Given these market dynamics, app creators are incentivised to create solutions for every niche problem to satisfy their target user group, compete in a global market, and scale their solution worldwide. Some apps may access your data to provide a better service by analysing usage patterns. Others may protect your privacy but compromise on another feature. The ability to choose between these options (or to use both for different use cases!) constitutes a consumer choice paradise rather than a monopoly worth regulating.

Furthermore, interfering in markets by breaking up companies or regulating them seldom comes at no cost. Any infringement harms innovation and reduces investment.

Facebook, for instance, purchased Instagram and WhatsApp for $1 billion and $19 billion, respectively. Although both had an existing user base, neither was generating large sums of revenue before being taken over. There is simply no telling if without investments in innovation from their new parent company, those services would have generated any long term profits and delivered the services to their users that they love today.

Retroactively, turning back the clock would set a dangerous precedent for any company that wants to invest in creating superior experiences for their user-base and show that no investment is safe from regulators. The price for innovating to enrich all of our lives would be an uncertain return on investment. The ultimate victim of over-regulating a naturally liberal market: consumers.

Fears of harming innovation as a consequence of overzealous regulators are not purely theoretical. The effort to split Microsoft’s software and operating system from another in the early 2000s did little to liberate markets. Rather, it inhibited the company that developed the most popular operating system from innovating by dragging them into the courtroom for pre-installing the Internet Explorer on Windows machines.

In the end, no regulators were necessary to decide on behalf of consumers. As more browsers naturally emerged, consumers replaced Internet Explorer as the most popular browser regardless of it being delivered out of the box. However, there is no telling how much damage has been done to Microsoft and users alike by the regulatory efforts to destroy a company simply because of its success.

Today’s efforts even go beyond break up fantasies. Another favoured approach by lawmakers across the globe is imposing interoperability, ordering messaging services to communicate with each other to lower barriers of entry. On first sight, the idea makes sense: let users choose their preferred service and allow them to communicate with anyone regardless of their preferred option. Unfortunately however, interoperability will also only harm consumers.

Interoperability necessitates common standards. Emails for example are interoperable as you can communicate with anyone regardless of their provider. The standard may have been the gold standard a few decades ago. But by today’s standards emails are not secure, they are not user friendly, and there have been no significant improvements to the protocols for decades. Similarly, text messages are interoperable, which is hardly a plus as they are simply inferior to messaging apps. 

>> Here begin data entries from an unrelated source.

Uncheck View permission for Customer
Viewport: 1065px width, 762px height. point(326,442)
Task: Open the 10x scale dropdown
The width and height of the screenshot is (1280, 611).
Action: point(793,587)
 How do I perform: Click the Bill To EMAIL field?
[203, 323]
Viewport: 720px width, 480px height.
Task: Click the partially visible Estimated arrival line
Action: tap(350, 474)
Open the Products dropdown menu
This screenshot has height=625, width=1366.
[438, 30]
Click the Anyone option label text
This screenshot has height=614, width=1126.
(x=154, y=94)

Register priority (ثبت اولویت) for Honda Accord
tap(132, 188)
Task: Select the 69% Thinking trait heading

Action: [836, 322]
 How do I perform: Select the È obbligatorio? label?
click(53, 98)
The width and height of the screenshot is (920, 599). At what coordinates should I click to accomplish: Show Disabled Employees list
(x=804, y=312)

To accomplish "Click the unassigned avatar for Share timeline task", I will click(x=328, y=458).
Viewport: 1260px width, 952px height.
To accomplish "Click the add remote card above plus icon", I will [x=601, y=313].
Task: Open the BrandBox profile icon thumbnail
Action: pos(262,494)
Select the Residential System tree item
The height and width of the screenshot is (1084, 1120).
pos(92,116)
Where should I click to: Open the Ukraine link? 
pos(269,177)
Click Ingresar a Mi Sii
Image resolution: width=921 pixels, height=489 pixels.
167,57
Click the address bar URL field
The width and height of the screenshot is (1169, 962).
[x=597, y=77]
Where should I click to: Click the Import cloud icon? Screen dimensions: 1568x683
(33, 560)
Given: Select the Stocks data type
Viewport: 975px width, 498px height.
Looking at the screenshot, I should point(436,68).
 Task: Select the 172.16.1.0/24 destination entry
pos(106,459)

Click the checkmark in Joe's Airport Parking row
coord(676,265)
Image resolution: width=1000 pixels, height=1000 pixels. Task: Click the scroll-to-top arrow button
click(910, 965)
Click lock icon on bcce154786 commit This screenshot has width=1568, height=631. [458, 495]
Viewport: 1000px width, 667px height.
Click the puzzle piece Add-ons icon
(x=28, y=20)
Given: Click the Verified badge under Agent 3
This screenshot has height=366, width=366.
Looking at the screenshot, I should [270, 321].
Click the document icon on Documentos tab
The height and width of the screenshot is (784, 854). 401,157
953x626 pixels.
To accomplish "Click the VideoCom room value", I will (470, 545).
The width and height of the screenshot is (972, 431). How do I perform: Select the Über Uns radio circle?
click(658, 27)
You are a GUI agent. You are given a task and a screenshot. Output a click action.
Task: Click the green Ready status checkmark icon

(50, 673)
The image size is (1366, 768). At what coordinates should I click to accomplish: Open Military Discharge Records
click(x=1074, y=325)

Absent any regulation, developers can tailor these apps to their users, introduce new features, and innovate to win users. This liberty to innovate is why freely available apps provide the safest way to communicate that has ever existed by superior encryption standards. It also allowed millions of users to switch to an alternative app last week, seeking conditions that are not standardised by law and more applicable to them.

Any governmental effort to define these encryption standards, as would be necessary to allow for interoperability, would also make it easier to break these privacy seals that consumers desperately desire.  Lawmakers need to understand that their actions are not providing value to consumers. Neither breaking up so-called monopolies nor imposing arbitrary regulations is in the interest of their people. Consumers are more than capable of making their own choices. Millions of them have done so in the past week as they did not agree with a new policy imposed on them by WhatsApp.

Kya Shoar is a Digital and Tech Fellow at the Consumer Choice Center.